» **SUPPLIED PASSAGE**:
::::::
Notes: BitGo does not support automated/scheduled transactions natively; any automation must use the BitGo API. Wallet whitelist policy unlocks are only provided to contracted institutional customers.
"For 'To', you can choose BitGo Wallet and the dropdown just below, you should be able to select the Matt Briger Matt Gox Distribution wallet... From there, you should see a prompt to schedule time to Video Verify the Transaction Request." (ticket #271554)
"Please note that once the tokens are locked, you can not move them to any other platform. You can move it once it is unlocked. Also, neither BitGo can move assets from our platform to another platform on the client's behalf." (ticket #258491)
"Custodial wallet withdrawals are subject to a Custodial Wallet Withdrawal Timeframe of up to 48 hours after we receive a valid withdrawal request, excluding weekends and applicable bank holidays." (ticket #324025)
Scenario: custody-qualified-cold-selfcustody#wallet-cloning-and-operational-requests
Trigger: Customer or account manager requests wallet cloning, wallet limit increases, user access changes, or wallet key fixes for custody wallets.
Signals: wallet cloning, clone wallet, custody wallet limit, 75 wallet limit, add user, remove user, wallet invitation, accept wallet, wallet shares
Steps:
- For wallet cloning requests: Confirm the source wallet ID, the number of clones needed, and the naming convention. Process the cloning via internal tooling and confirm completion.
- For wallet limit increases (e.g., more than 75 custody wallets): Escalate to the operations/engineering team to raise the limit for the specific enterprise.
- For adding/removing users on custody wallets: If UMS is enabled, the wallet admin can add users from the UI. If UMS is not enabled, or the existing admin is unavailable, a video verification call must be scheduled with the requesting user (using https://calendly.com/bitgo-client-delivery/videoid) before support can make changes. The user must provide a government-issued photo ID during the call.
::::::
» **AIM A**: From the BitGo support notes, extract the stretch from "Signals: wallet cloning, clone" through "the specific enterprise.".
» **AIM B**: In the rows, reproduce the stretch from the line containing "This screenshot has width=1389, height=868." through the line containing "Task: Choose the chatbot template icon", swapping "Choose" for "Select" and keeping everything else the same. Leave the pictures out of your answer.
The BitGo support notes and the rows after them are separate material.
::::::
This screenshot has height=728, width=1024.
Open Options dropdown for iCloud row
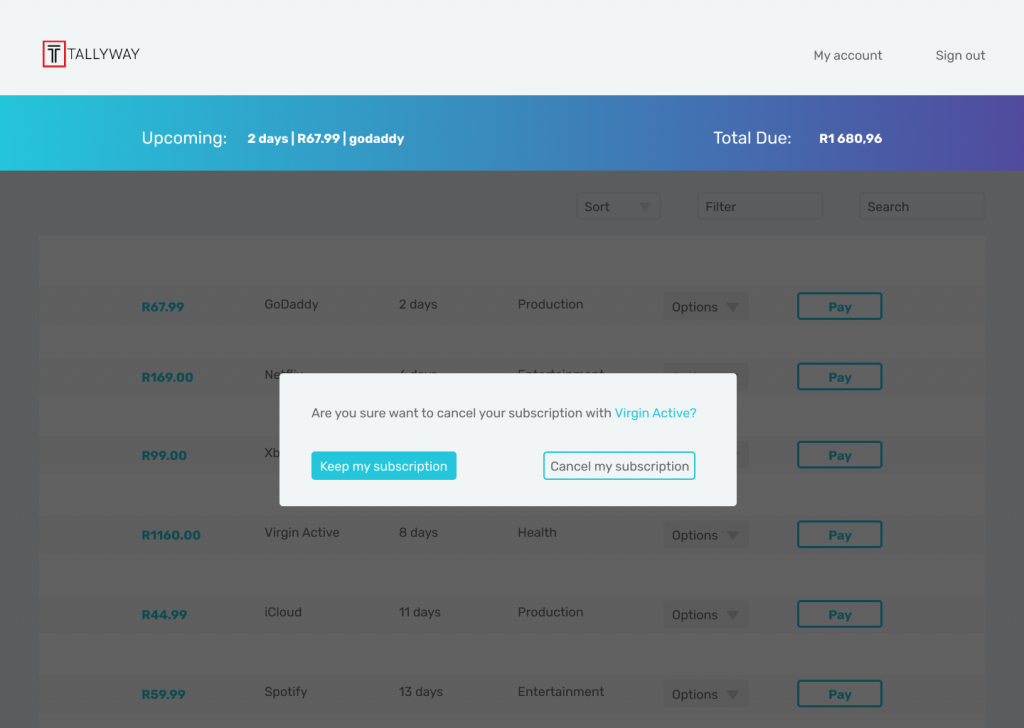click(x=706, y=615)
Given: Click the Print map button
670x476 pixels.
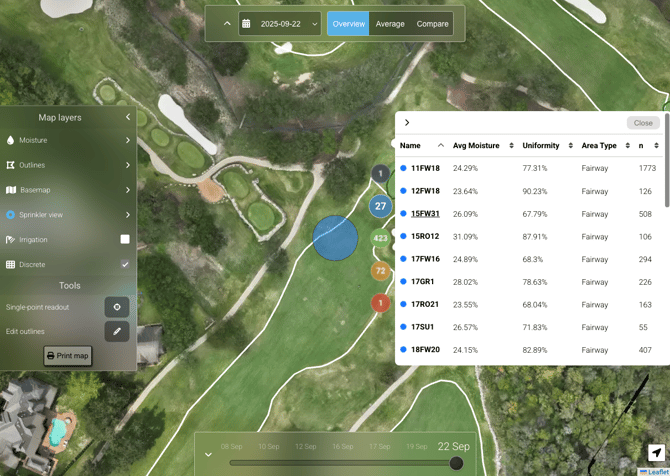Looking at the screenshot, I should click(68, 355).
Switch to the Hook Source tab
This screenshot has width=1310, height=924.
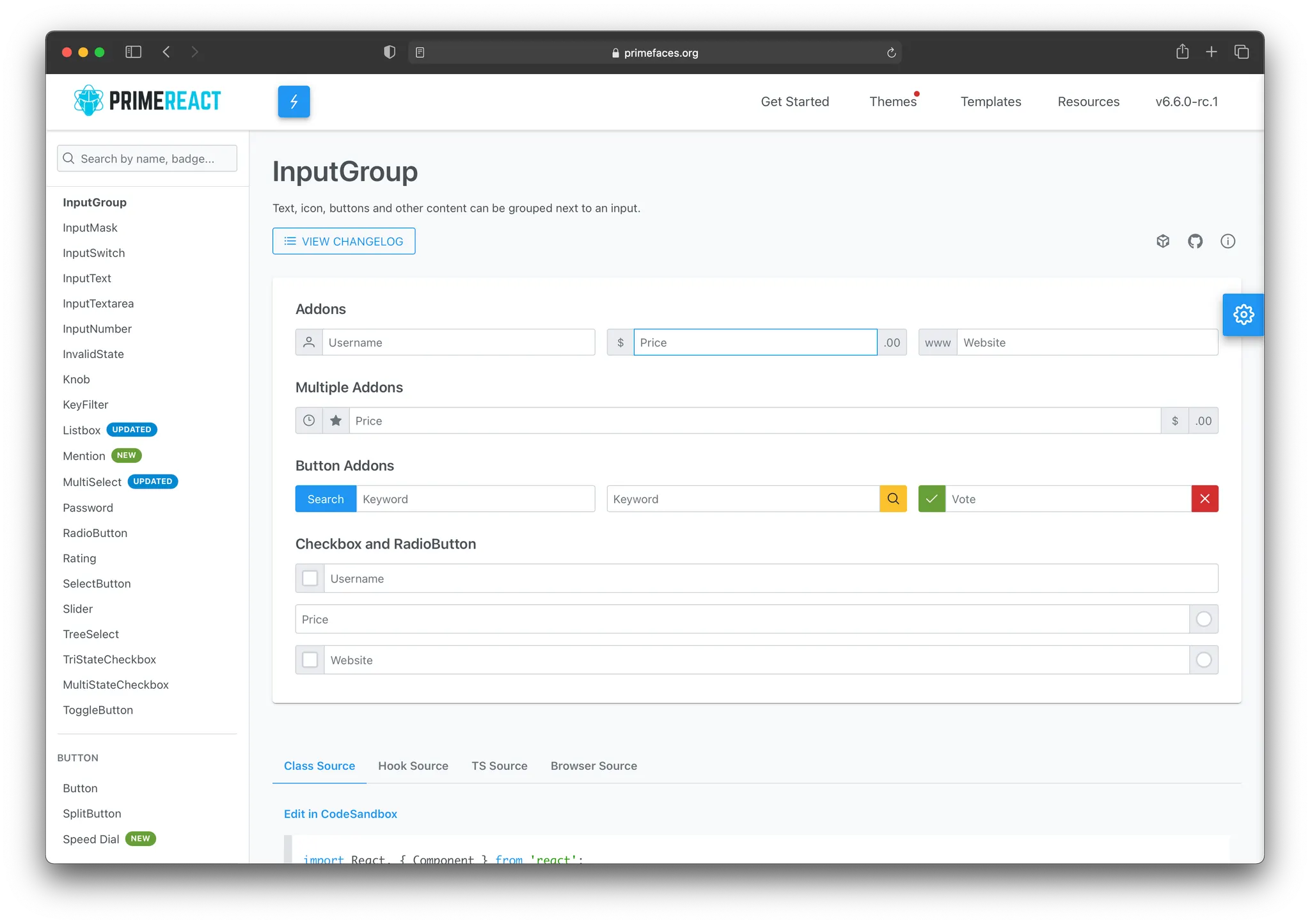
::::::
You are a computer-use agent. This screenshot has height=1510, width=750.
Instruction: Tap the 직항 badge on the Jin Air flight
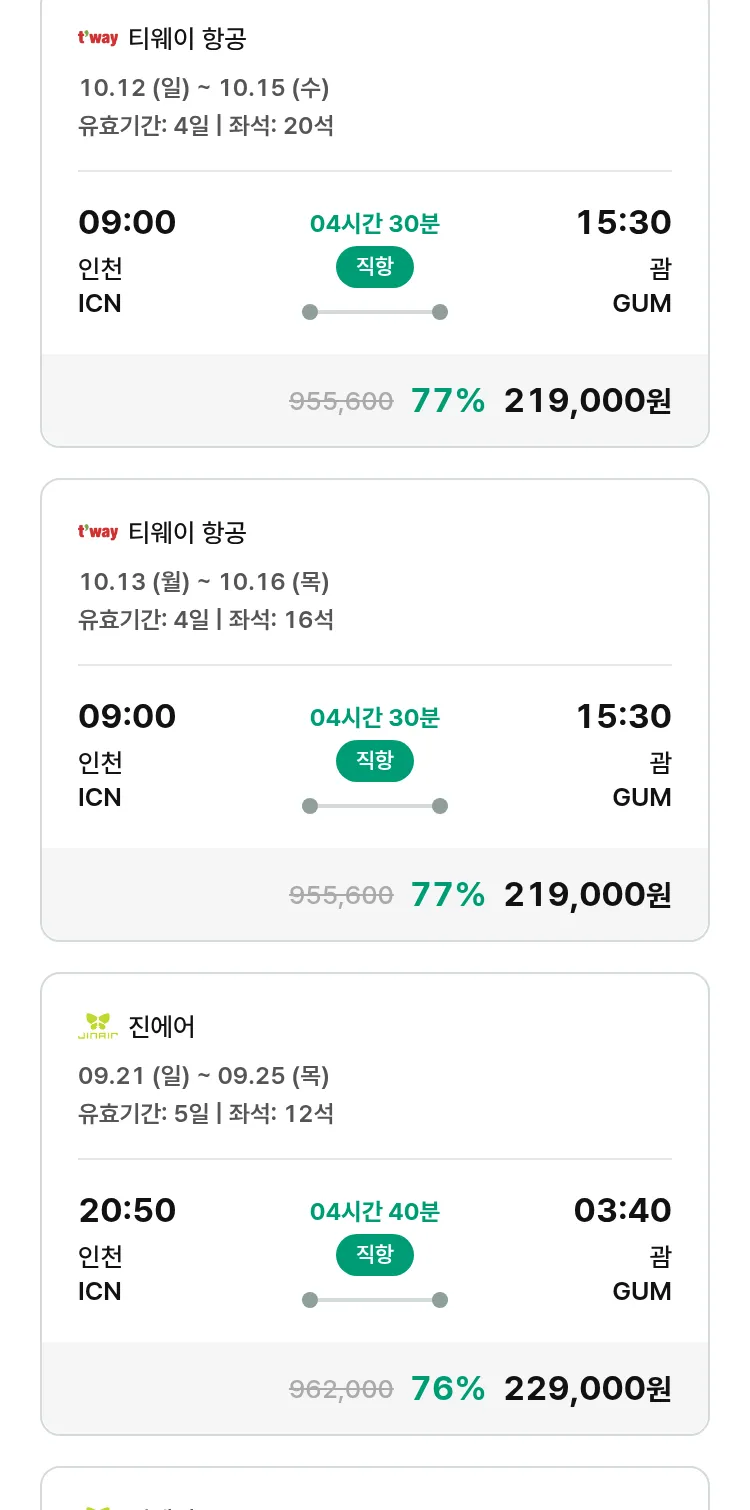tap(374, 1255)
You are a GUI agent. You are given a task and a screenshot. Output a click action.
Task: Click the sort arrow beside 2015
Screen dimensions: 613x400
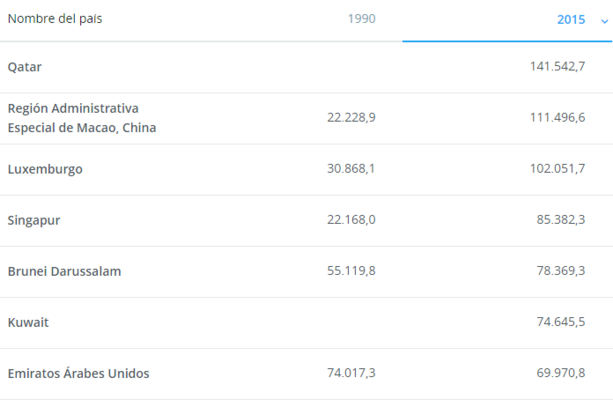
::::::
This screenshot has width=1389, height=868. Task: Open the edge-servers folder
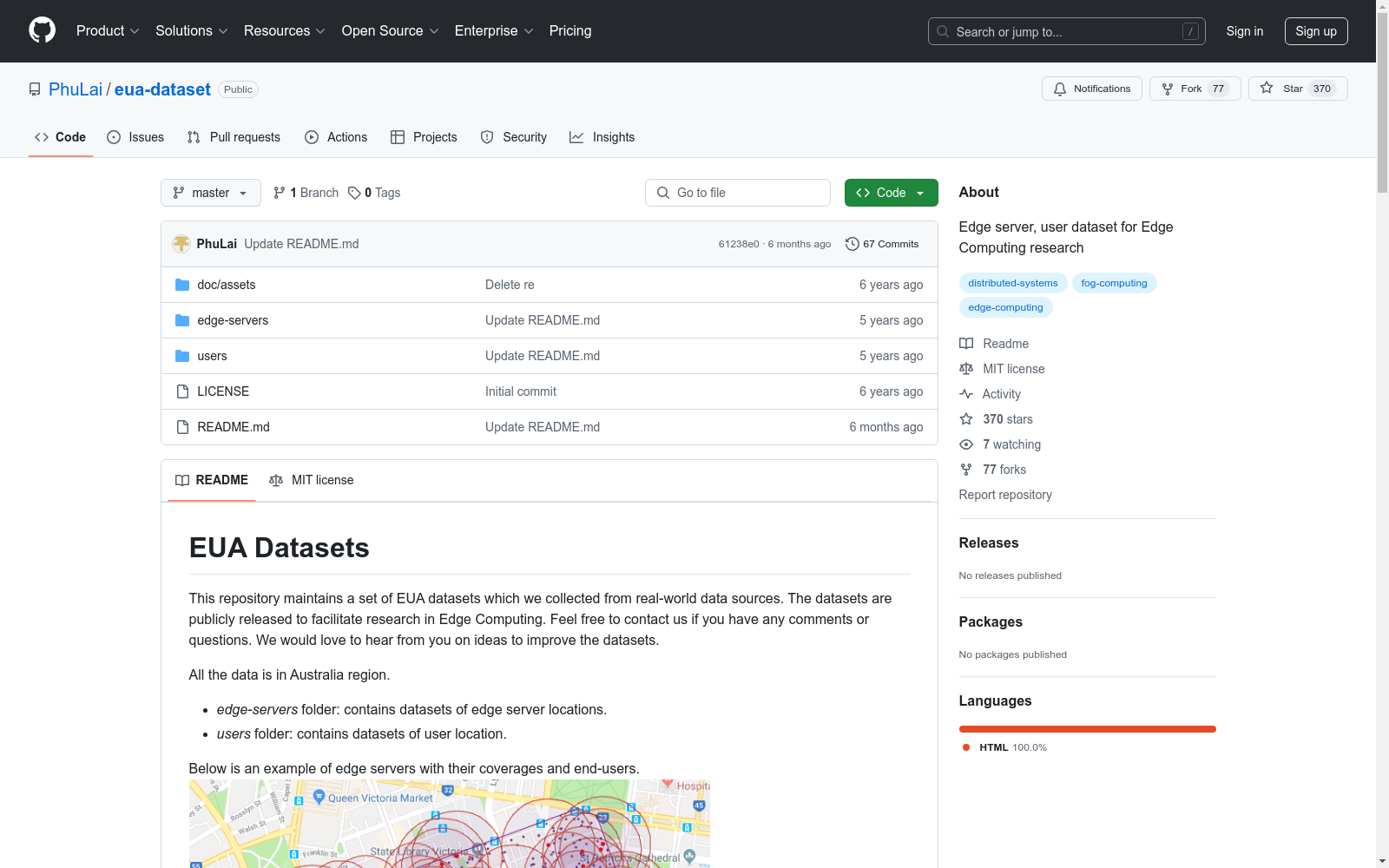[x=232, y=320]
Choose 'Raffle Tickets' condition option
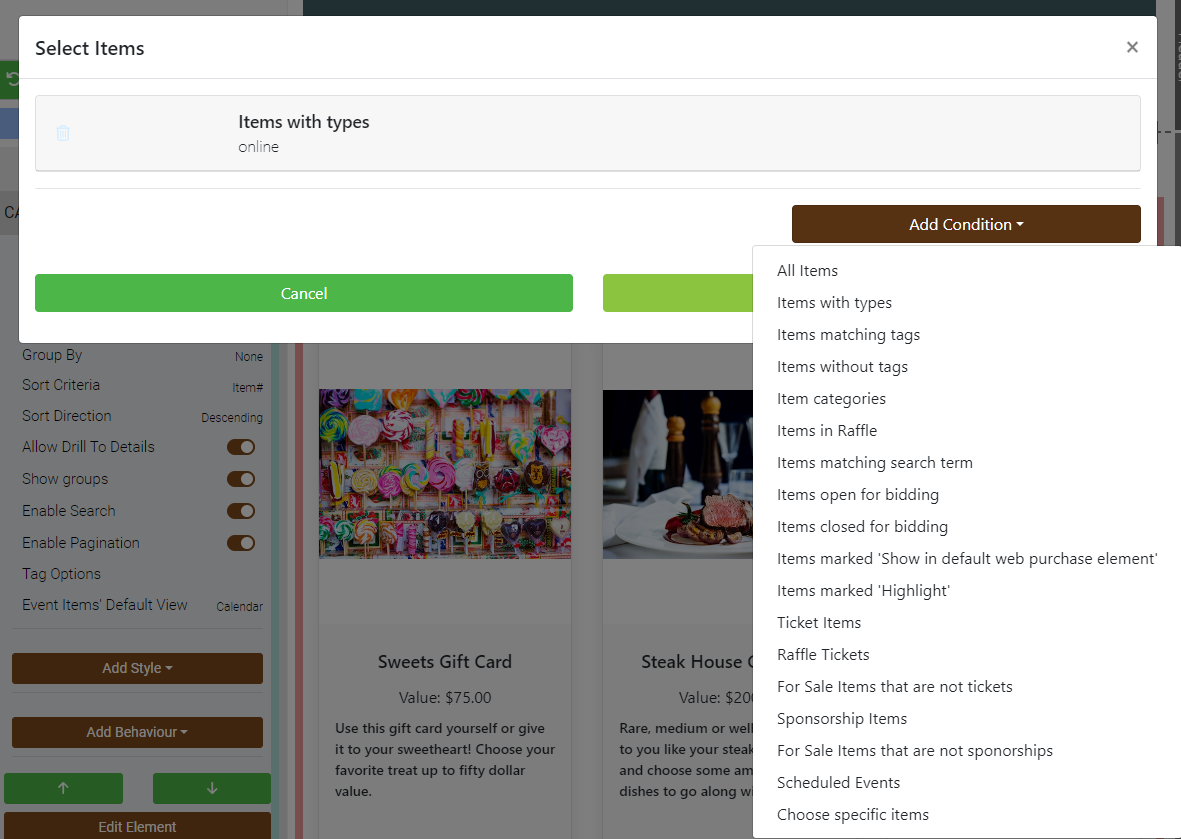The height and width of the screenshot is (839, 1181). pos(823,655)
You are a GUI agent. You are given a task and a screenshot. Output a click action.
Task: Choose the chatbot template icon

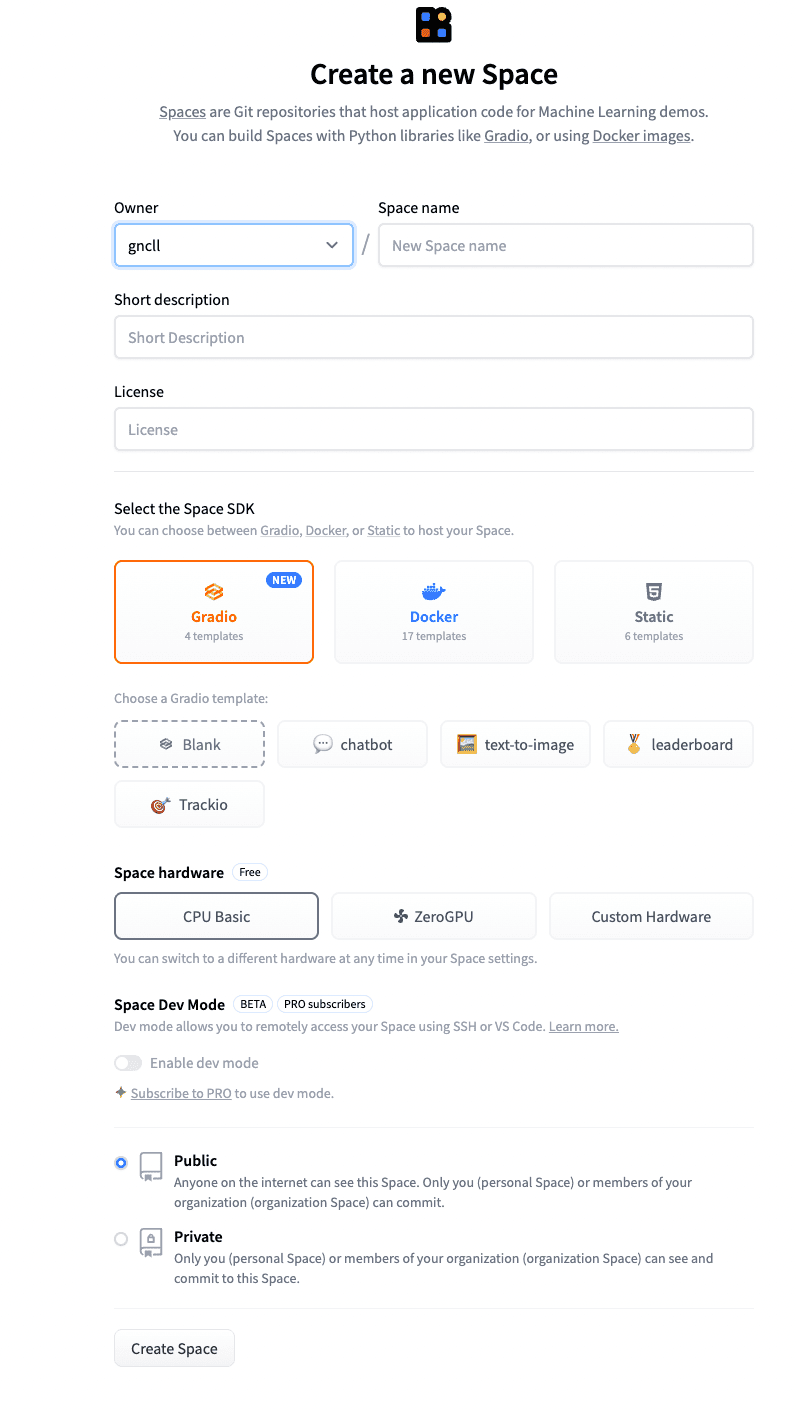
::::::
» **CORRECT OUTPUT A**:
Signals: wallet cloning, clone wallet, custody wallet limit, 75 wallet limit, add user, remove user, wallet invitation, accept wallet, wallet shares
Steps:
- For wallet cloning requests: Confirm the source wallet ID, the number of clones needed, and the naming convention. Process the cloning via internal tooling and confirm completion.
- For wallet limit increases (e.g., more than 75 custody wallets): Escalate to the operations/engineering team to raise the limit for the specific enterprise.

» **CORRECT OUTPUT B**:
This screenshot has width=1389, height=868. Task: Open the edge-servers folder
[x=232, y=320]
Select 'Raffle Tickets' condition option
The height and width of the screenshot is (839, 1181). pos(823,655)
You are a GUI agent. You are given a task and a screenshot. Output a click action.
Task: Select the chatbot template icon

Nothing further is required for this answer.